"Death Trap / Eaten Alive" de Tobe Hooper. 1977. U.S.A. 1h31.Avec Neville Brand, Mel Ferrer, Carolyn Jones, Marilyn Burns, William Finley, Stuart Whitman, Robert Englund, Janus Blythe.
Sortie en salles en France le 24 Mai 1978. U.S.A: Mai 1977.
FILMOGRAPHIE: Tobe Hooper est un réalisateur américain né le 25 Janvier 1943 à Austin (Texas)
1969: Eggshells, 1974: Massacre à la Tronçonneuse, 1977: Le Crocodile de la Mort, 1979: The Dark (non crédité), 1981: Massacre dans le Train Fantome, 1982: Poltergeist, 1985: Lifeforce, 1986: l'Invasion vient de Mars, Massacre à la Tronçonneuse 2, 1990: Spontaneous Combustion, 1993: Night Terrors, 1995: The Manglers, 2000: Crocodile, 2004: Toolbox Murders, 2005: Mortuary, 2011: Roadmaster.

"J'm'appelle Buck et j'veux baiser !".
Trois ans après l’onde de choc Massacre à la Tronçonneuse, Tobe Hooper renoue avec l’horreur poisseuse pour transcender à nouveau un cauchemar sur pellicule, cette fois installé dans un motel marécageux. Mais à la suite d’un différend avec la production, il quitte le projet en plein tournage, laissant au producteur Mardi Rustam le soin de prendre la relève. Alloué d’un budget plus confortable et entièrement tourné en studio, ce film commandité pour surfer sur le succès de Massacre… et des Dents de la mer s’inspire des exactions d’un véritable tueur en série des années 30 : Joe Ball. Ancien soldat de la Première Guerre mondiale, parfois surnommé “l’homme alligator”, Ball fut propriétaire d’une auberge et d’un étang où il élevait cinq crocodiles. Il les nourrissait de chiens et de cochons vivants… avant d’y sacrifier vingt femmes.
Au-delà de son atmosphère visuelle, flirtant parfois avec le surnaturel (éclairages criards à l’appui), Le Crocodile de la Mort conserve un pouvoir de fascination intact dans son tableau caustique de l’Amérique rurale. Le scénario linéaire (un tenancier et son alligator sèment la mort parmi les touristes égarés) sert de prétexte à une enfilade de meurtres saignants. Hooper y impose de nouveau sa patte : une ambiance putride, moite, étouffante, dans le décor hostile d’un motel de Louisiane. Dès le prologue, une étrangeté plane - les couleurs saturées d’orange et de rouge criard - tandis qu’une jeune catin, hésitante, s’approche d’une auberge semblant surgir d’un conte de fée vitriolé.
Le cadre hospitalier et la menace larvée rappellent Psychose, et Hooper pousse l’hommage jusqu’à évacuer son héroïne dès le premier quart d’heure, alors même que le spectateur commençait à s’attacher à sa fragilité. Prostituée en herbe, rudoyée par un client brutal, elle connaîtra une mort sauvage, poignardée à coups de fourche dans une scène d’une violence viscérale.

■ **Objectif de l'exercice**
Recopiez, s'il vous plaît, le passage du texte sur Le Crocodile de la Mort compris entre « Sortie en salles » et « à Austin (Texas) », inclus, en substituant « cinéaste » à « réalisateur ».

(Entrées enregistrées)
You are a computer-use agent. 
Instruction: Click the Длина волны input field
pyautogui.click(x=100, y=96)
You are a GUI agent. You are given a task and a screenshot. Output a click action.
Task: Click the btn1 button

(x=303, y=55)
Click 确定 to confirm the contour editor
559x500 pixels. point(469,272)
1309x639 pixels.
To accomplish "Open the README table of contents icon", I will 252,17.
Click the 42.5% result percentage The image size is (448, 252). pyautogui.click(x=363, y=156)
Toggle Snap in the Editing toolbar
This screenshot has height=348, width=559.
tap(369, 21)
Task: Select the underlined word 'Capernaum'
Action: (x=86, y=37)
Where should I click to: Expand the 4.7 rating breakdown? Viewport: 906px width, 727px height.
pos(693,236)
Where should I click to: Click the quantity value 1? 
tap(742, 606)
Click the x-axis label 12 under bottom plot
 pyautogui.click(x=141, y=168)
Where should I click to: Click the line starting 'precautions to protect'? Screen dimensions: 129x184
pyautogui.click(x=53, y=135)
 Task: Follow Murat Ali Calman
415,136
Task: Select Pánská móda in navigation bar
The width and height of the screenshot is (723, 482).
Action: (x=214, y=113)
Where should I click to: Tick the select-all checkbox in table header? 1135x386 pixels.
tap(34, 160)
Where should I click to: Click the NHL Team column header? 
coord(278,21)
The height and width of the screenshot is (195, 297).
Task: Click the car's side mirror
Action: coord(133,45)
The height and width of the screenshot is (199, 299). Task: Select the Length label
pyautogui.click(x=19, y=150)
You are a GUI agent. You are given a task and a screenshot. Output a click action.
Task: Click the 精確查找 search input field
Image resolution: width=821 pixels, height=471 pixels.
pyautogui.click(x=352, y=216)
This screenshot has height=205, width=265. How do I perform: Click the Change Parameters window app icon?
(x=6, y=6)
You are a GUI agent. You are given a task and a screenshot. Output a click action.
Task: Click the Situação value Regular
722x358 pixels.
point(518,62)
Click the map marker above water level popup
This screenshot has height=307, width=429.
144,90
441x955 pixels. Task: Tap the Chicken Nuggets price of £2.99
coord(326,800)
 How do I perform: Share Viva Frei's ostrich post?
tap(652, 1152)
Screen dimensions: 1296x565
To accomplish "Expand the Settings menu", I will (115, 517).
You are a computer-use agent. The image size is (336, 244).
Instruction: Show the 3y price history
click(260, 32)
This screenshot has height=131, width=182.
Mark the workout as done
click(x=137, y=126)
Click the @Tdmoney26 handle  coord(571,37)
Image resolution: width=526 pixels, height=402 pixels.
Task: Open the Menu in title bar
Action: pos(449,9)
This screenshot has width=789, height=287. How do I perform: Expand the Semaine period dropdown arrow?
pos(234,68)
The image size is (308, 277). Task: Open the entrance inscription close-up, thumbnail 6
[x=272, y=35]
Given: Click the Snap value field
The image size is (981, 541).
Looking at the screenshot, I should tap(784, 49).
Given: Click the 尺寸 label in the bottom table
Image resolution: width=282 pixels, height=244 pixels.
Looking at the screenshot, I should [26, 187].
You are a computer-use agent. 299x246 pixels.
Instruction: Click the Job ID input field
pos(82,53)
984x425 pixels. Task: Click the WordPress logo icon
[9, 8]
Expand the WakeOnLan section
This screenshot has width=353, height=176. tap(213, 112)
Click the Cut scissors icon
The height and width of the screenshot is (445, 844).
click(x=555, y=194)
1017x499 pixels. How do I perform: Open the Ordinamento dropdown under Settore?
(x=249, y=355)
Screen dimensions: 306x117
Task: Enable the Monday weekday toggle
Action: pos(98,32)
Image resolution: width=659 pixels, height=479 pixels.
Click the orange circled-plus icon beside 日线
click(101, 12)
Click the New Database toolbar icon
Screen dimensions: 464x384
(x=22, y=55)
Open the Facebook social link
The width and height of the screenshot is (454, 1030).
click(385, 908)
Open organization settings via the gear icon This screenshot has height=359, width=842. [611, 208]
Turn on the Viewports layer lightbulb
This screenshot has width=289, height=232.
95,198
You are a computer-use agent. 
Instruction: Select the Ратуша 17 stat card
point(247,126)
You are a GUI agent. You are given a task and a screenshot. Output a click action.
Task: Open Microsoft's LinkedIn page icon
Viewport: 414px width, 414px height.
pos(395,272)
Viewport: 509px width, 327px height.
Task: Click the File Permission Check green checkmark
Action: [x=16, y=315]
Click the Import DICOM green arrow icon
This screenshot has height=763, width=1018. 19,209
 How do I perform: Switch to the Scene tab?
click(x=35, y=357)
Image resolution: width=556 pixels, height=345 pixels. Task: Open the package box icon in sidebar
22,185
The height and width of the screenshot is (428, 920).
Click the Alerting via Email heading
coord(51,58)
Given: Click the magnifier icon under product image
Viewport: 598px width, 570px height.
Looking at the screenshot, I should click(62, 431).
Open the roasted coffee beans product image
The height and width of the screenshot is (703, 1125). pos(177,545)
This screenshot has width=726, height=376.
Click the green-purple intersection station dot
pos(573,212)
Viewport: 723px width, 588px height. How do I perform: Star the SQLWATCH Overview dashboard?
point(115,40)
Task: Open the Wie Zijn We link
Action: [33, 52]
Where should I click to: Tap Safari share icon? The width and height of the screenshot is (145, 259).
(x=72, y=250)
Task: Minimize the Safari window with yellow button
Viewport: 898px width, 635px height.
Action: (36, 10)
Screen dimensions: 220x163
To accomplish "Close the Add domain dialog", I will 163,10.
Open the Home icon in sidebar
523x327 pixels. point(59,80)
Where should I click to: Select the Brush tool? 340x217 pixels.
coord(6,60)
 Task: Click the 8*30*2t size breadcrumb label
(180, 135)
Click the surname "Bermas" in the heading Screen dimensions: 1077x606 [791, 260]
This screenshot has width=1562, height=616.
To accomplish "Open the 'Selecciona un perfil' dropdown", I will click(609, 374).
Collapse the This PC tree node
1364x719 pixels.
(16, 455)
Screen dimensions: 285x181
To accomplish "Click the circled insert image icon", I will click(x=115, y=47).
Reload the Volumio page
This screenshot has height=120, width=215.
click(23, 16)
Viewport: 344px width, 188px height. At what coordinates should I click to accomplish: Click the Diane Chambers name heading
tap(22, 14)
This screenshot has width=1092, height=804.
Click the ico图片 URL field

■ **Réponse rédigée**
Sortie en salles en France le 24 Mai 1978. U.S.A: Mai 1977.
FILMOGRAPHIE: Tobe Hooper est un cinéaste américain né le 25 Janvier 1943 à Austin (Texas)